The report, which is the fourth of its kind, underlines the continued security and livelihood deterioration and the increase in corruption. 

The report also draws a picture of a society disintegrating under the weight of the brutality, paranoia, and corruption of a regime that targets even those who have remained loyal to it throughout the conflict, not to mention those it considers disloyal or opposed to its rule.  

Economic collapse and cancerous corruption at all levels of government led it to intensify its security services to increase arbitrary arrest and enforced disappearance as tools to earn additional money by extorting the families of detainees in return for releasing them or just getting some information about the place of their detention. 

The regime and Russia resorted to inventing what is called the areas of reconciliation, claiming that they will be a model for the bright future and the key to the solution. 

It has been proven that the reconciliation areas were a failed model, and the results were clear in the worst deterioration in terms of the feeling of insecurity among respondents. 

74% of the Association’s survey respondents in areas of reconciliation in 2019 stated that they do not feel safe in their area, this number rose to 94% in our 2020 survey. 

These numbers clearly indicate that the reconciliation areas have failed to provide security for the citizens and that the regime's security policies and general practices reduce the feeling of security among Syrians. 

In the case of reconciliation areas, 48% of respondents in the 2019 survey had the intention of leaving regime-controlled areas, while the percentage rose to 68% in 2020. And in areas controlled by the regime since 2011, the percentage increased from 23% in 2019 to 47% in 2020. These numbers go in line with those detailed in the March 2021 Norwegian Refugee Council report, which projected that Syria would see an additional 6 million refugees displaced in the next decade if the conflict continues.  

Of course, the regions of eastern Syria may not be as bad as the regime areas, but they are definitely not a safe environment, where human rights violations and ethnic discrimination are very severe. 

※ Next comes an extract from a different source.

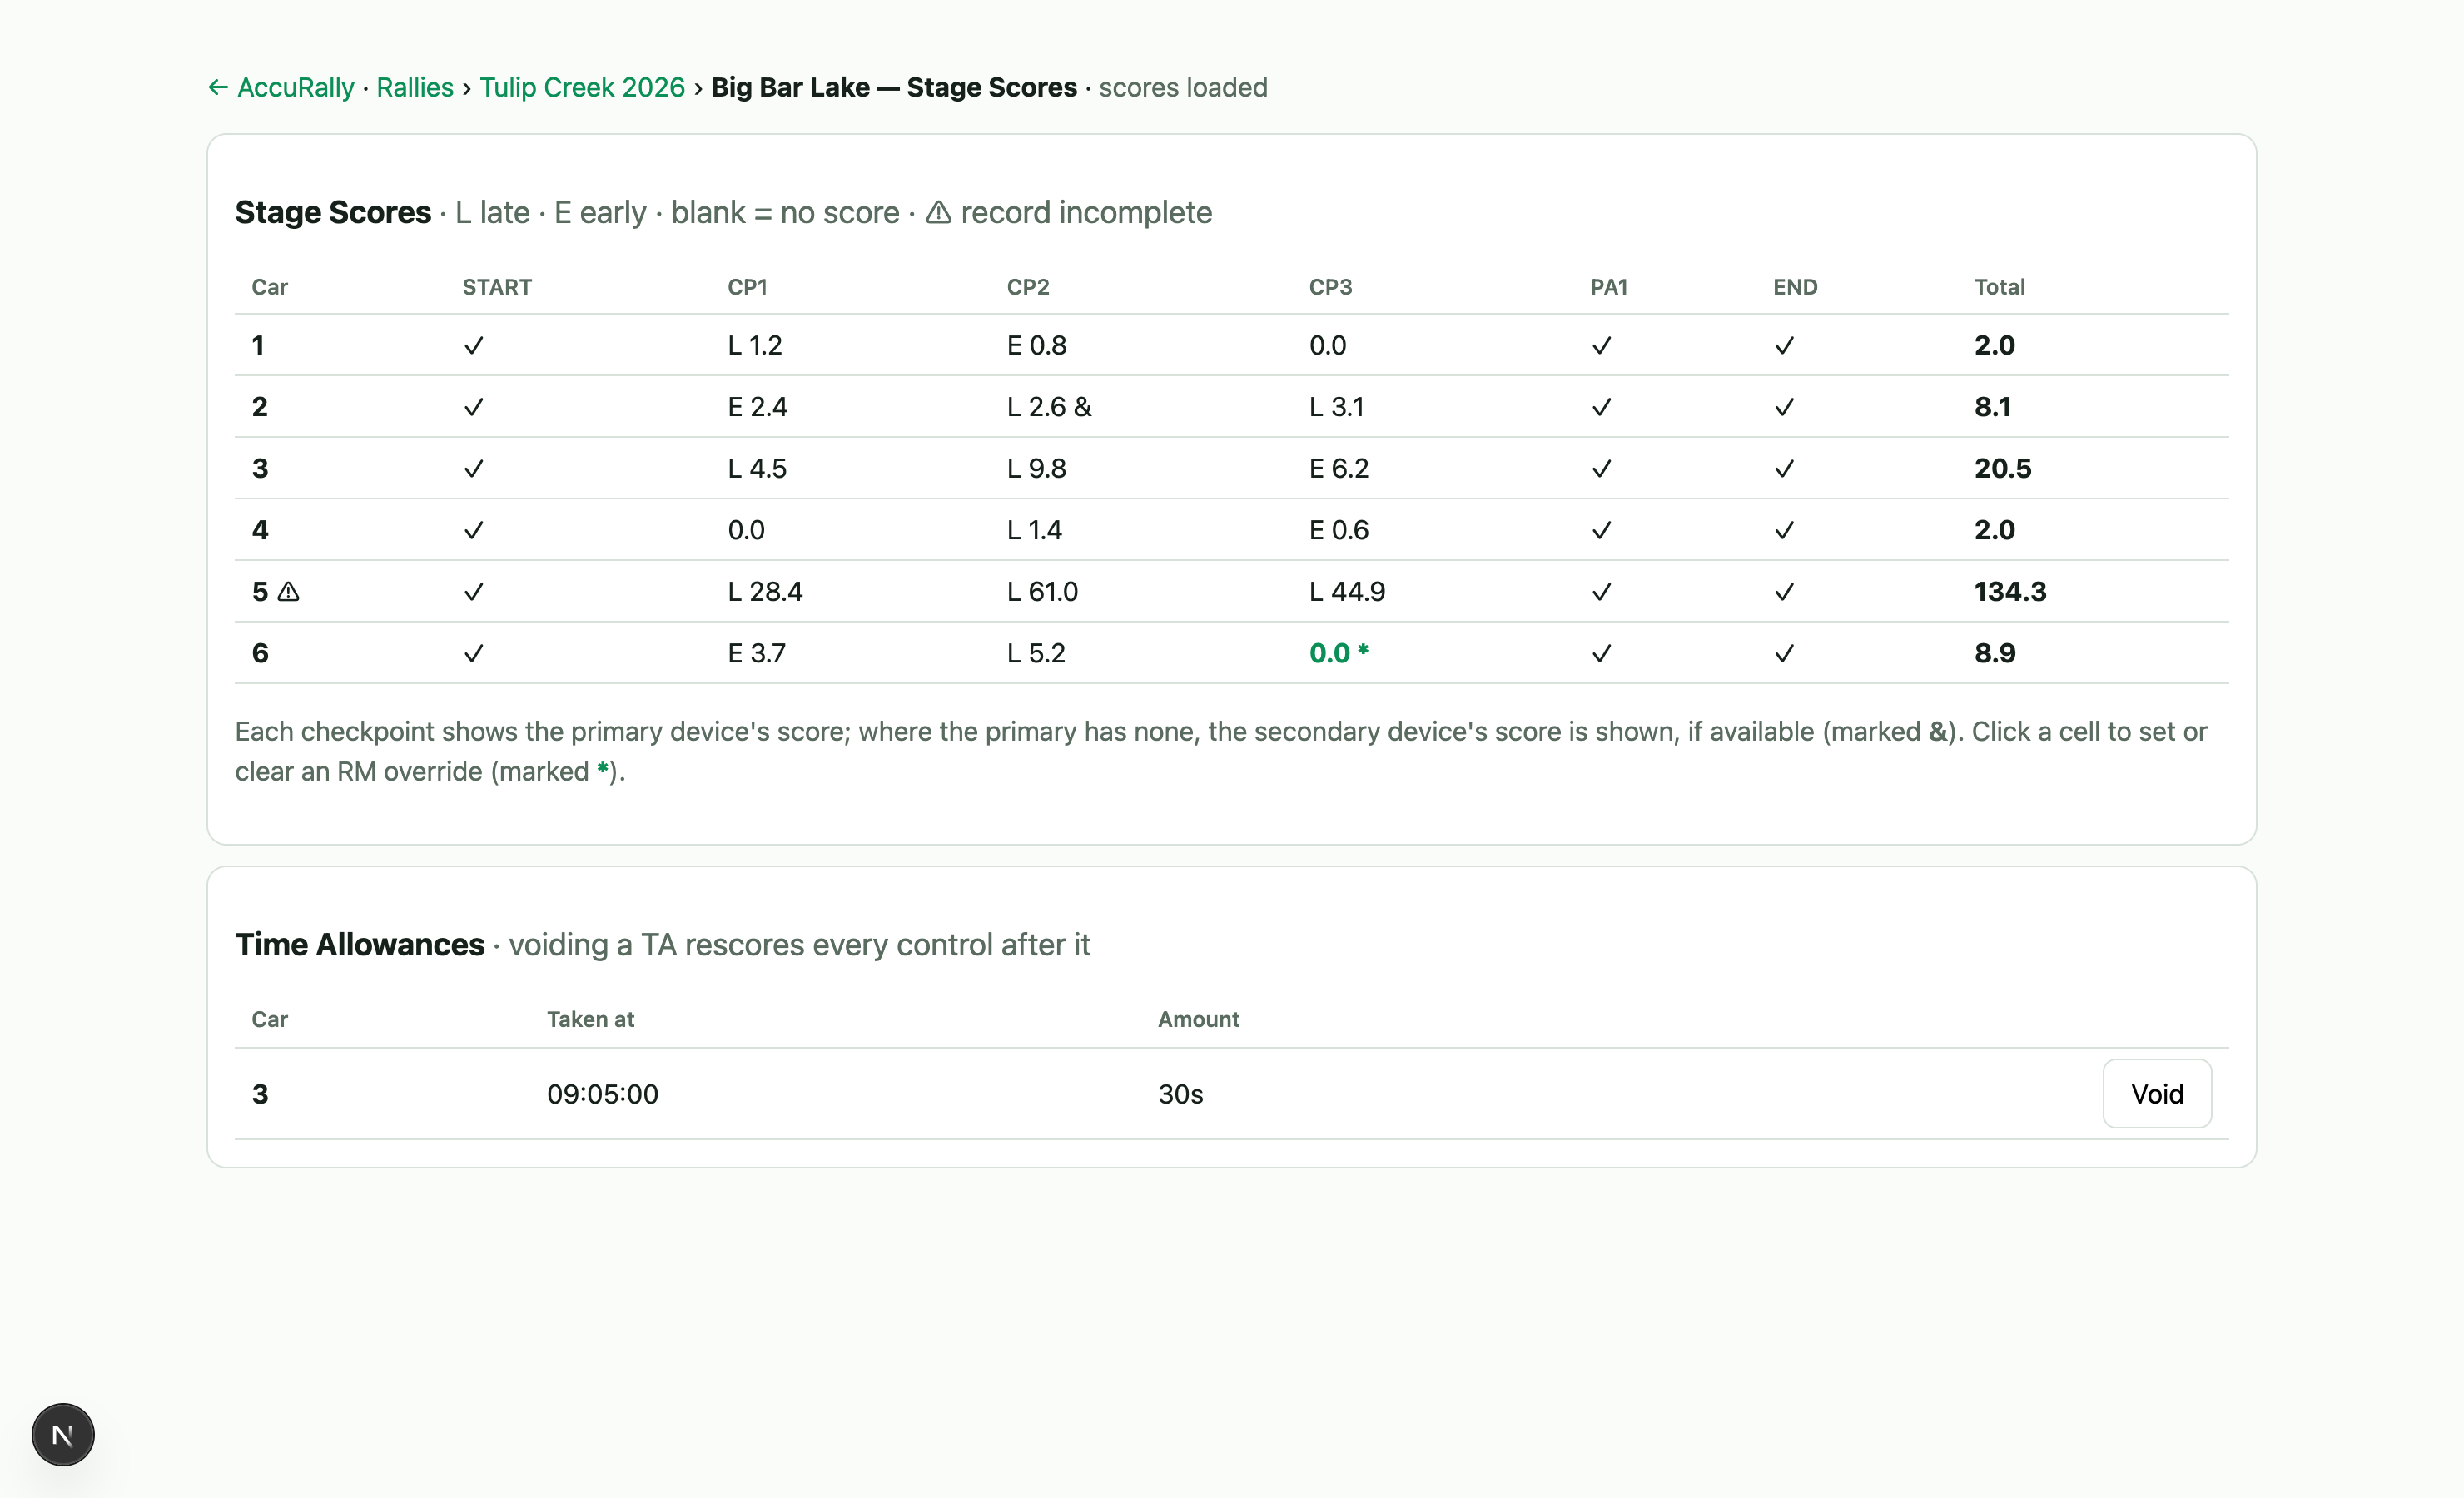This screenshot has height=1498, width=2464.
Task: Click the Next.js dev tools badge
Action: coord(63,1435)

Yet it is clear, based on reports and figures, and the diligent follow-up of the situation in Syria that: 

  • Syrians leaving their homeland involuntarily, and the causes of displacement still exist; 
  • The number of detainees in Syria from 2019 to 2021 reached approximately 11,607 ; 
  • The enforced return of Syrians will have catastrophic effects on Syria itself and on neighboring countries; 
  • Normalization will eventually lead to forced return, and it is an abuse of the rights of Syrians in general and the displaced in particular. It will cause new waves of displacement. Our studies, reports, and reports of international parties confirm this. 
  • The safe environment is the base and foundation of any political solution in Syria. It cannot be bypassed, and achieving it is the logical solution not only for the displaced, but also to all Syrians and asylum countries, and it must be the basis on which the political solution is built. If it is neglected, there will be no political solution in Syria.  

Last Word: 

 We thank Turkey and its people for hosting us, and we thank them for their assistance. This is a debt that we will not forget and will have a role in building healthy and fruitful relations in the future, God willing. But we assure you that we are working hard to give every Syrian the opportunity to return to their homeland, and this requires securing a safe environment.
Let us work together to provide our people with a safe, voluntary and dignified return back to their homes... Let's together build a better region for all and a bright future.